Opel and Chevrolet should be further differentiated from each other and be developed separately in Europe, Opel chief executive Karl-Thomas Neumann remarked during his presentation at the Automobilwoche Congress last week. “There is a lot of scope to improve the market positioning of Opel and Chevrolet," Neumann remarked, adding that to better reach out to their target groups, the brands must be separated more clearly from one another – something that they are working on and will talk about at the right time.
Neumann's remarks echoes statements by General Motors chief executive Dan Akerson over his plans to differentiate the two GM brands in Europe. He recently told Automotive News Europe that he is frustrated by the "confusing" overlap between Opel and Chevrolet in Europe. He likened the discord between Opel and Chevrolet to "retro GM," when its market strategy in the US was filled with overlapping brands.
There seems to be a gap between statements by Akerson and Neumann and those of Chevrolet Europe chief Thomas Sedran. Sedran remarked at the Frankfurt auto show in September that there is "very little interaction between" Opel and Chevrolet. GM has been trying to differentiate the two brands; moving Opel upmarket and making Chevrolet an entry-level player.

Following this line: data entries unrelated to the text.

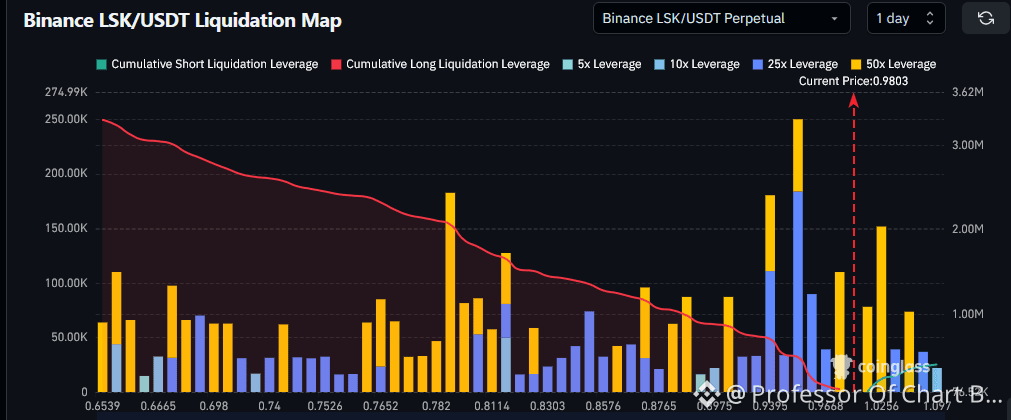
Task: Click the green short liquidation legend swatch
Action: (101, 64)
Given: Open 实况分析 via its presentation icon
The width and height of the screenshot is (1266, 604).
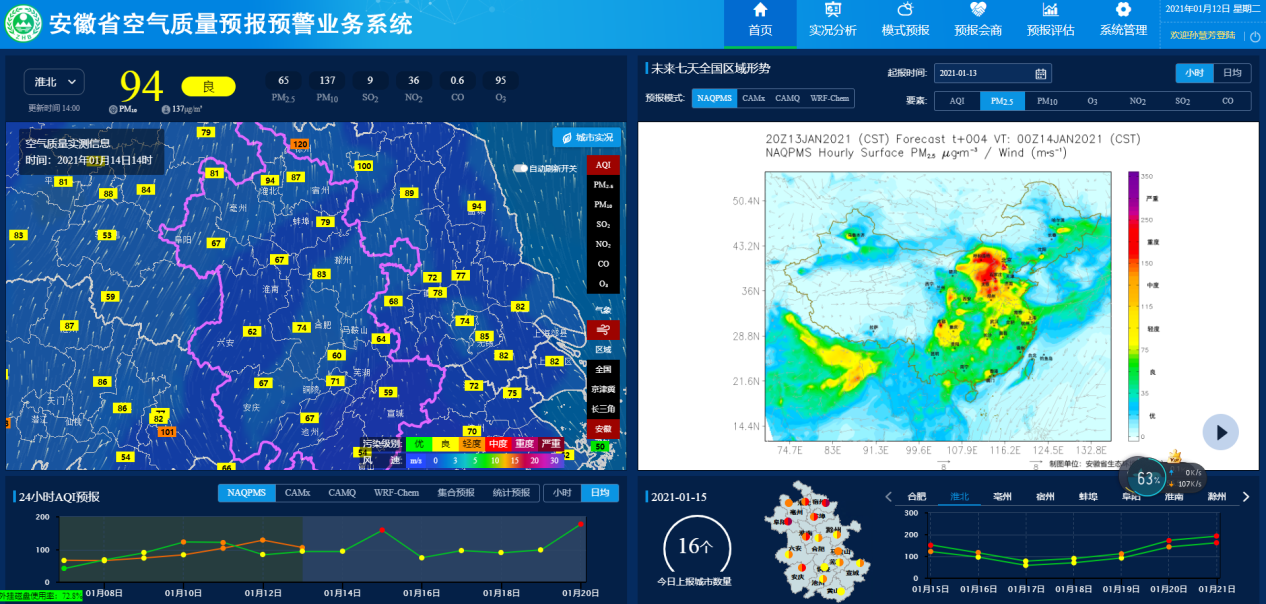Looking at the screenshot, I should 832,10.
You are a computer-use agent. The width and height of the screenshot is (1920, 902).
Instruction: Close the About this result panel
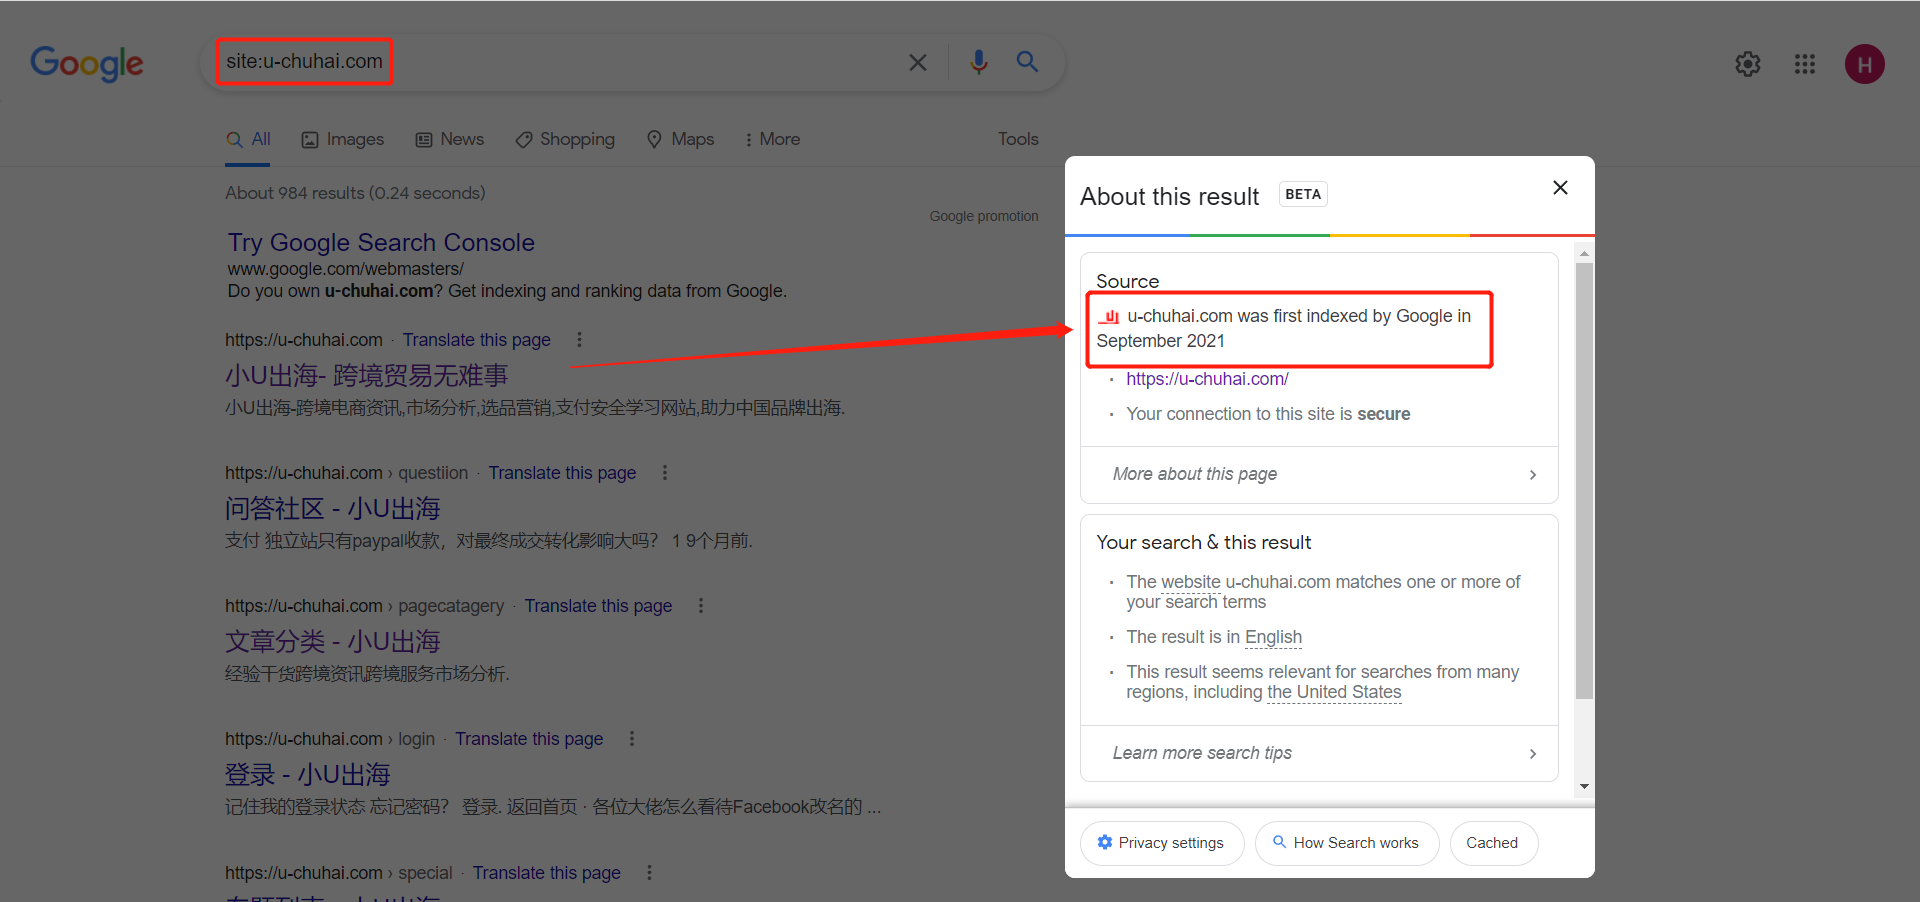[1559, 188]
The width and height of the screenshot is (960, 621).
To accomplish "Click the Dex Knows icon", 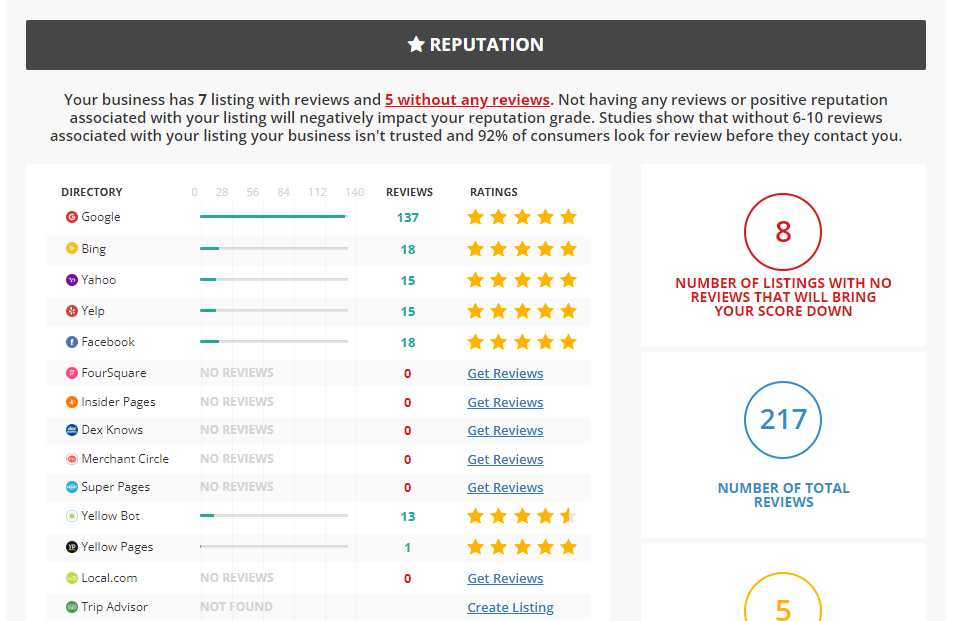I will [72, 430].
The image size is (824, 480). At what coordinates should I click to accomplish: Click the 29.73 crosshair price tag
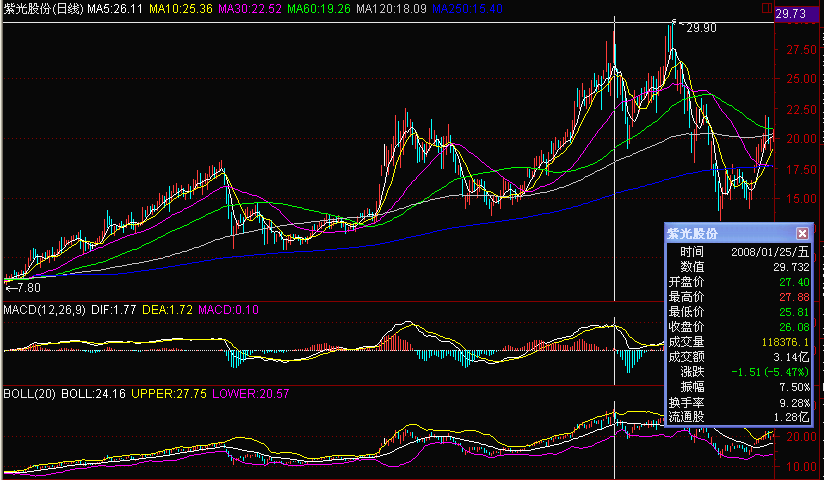pos(799,13)
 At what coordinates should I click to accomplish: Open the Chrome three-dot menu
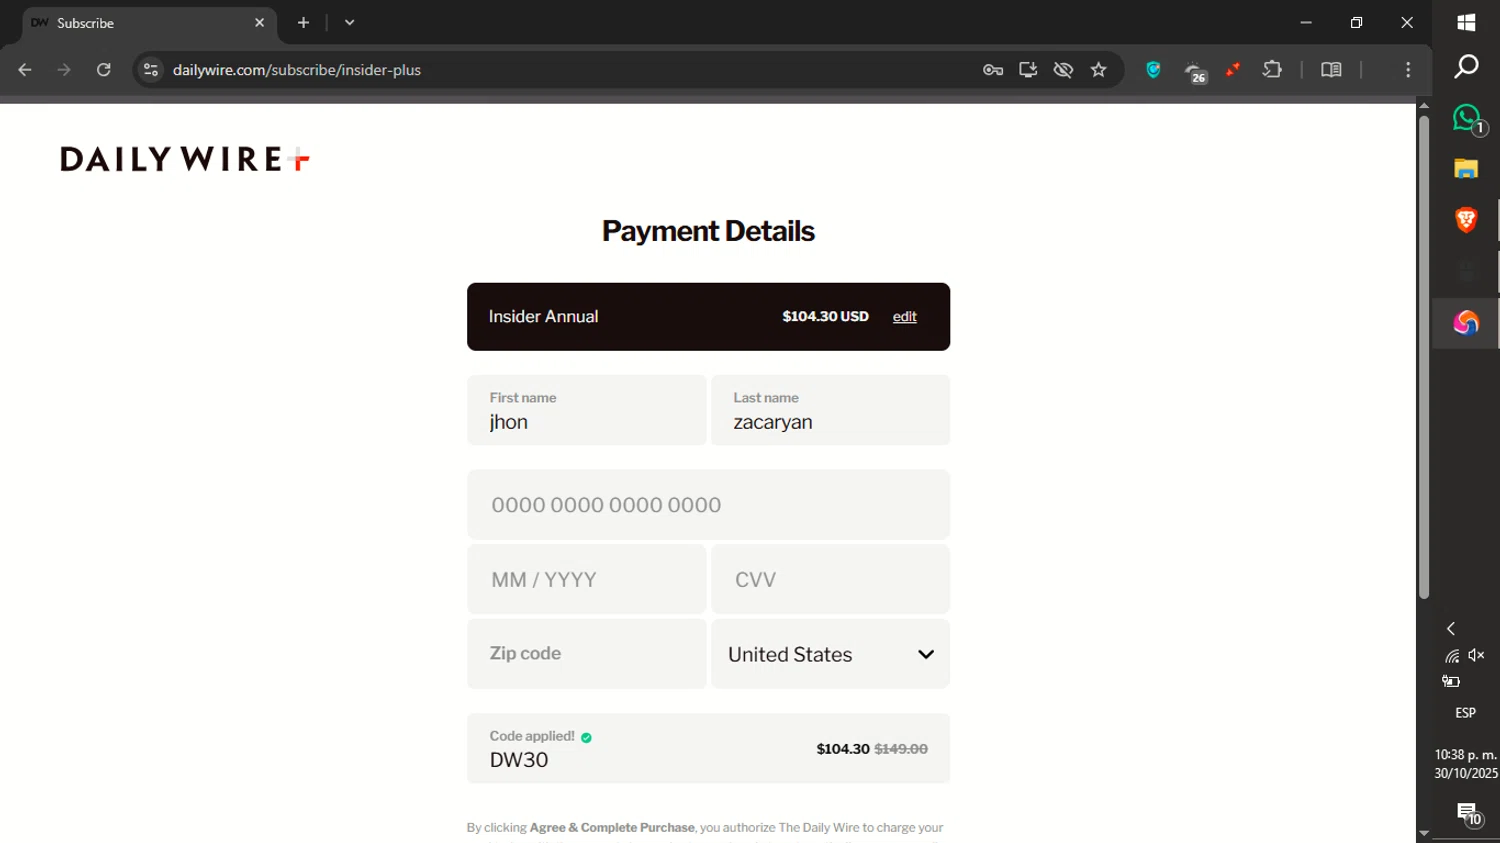[x=1408, y=70]
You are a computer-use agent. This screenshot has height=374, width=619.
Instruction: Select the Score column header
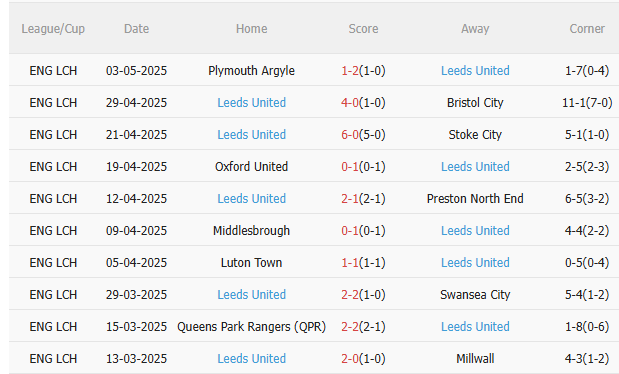click(x=363, y=29)
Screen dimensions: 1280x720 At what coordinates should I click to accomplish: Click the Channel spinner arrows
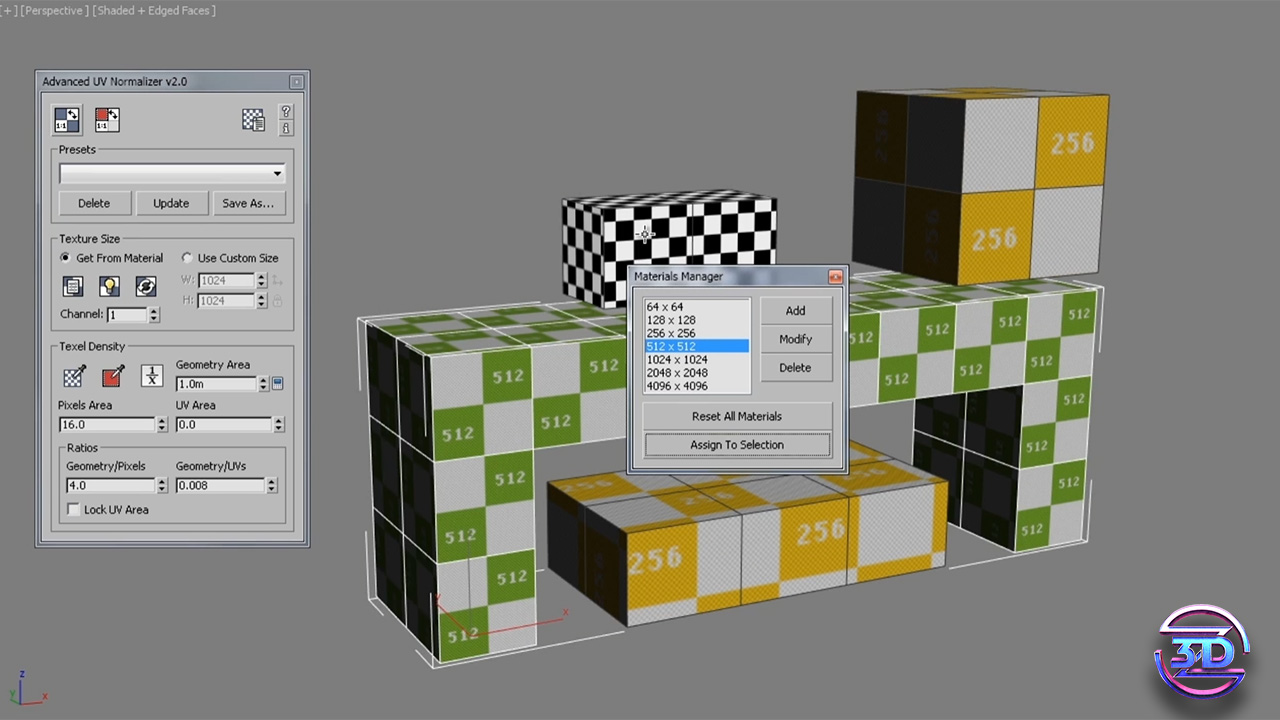pos(154,315)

Efforts were futile though as both brands remains to be viewed as similarly positioned, mainstream brands. Neumann remarked that Opel had already made steps to restructure its operations. He remarked that Opel’s market share in Europe has remained at 6.8 percent in the first 10 months of 2013. Despite that, he said that it was too early to celebrate, warning that "2014 will be another difficult year."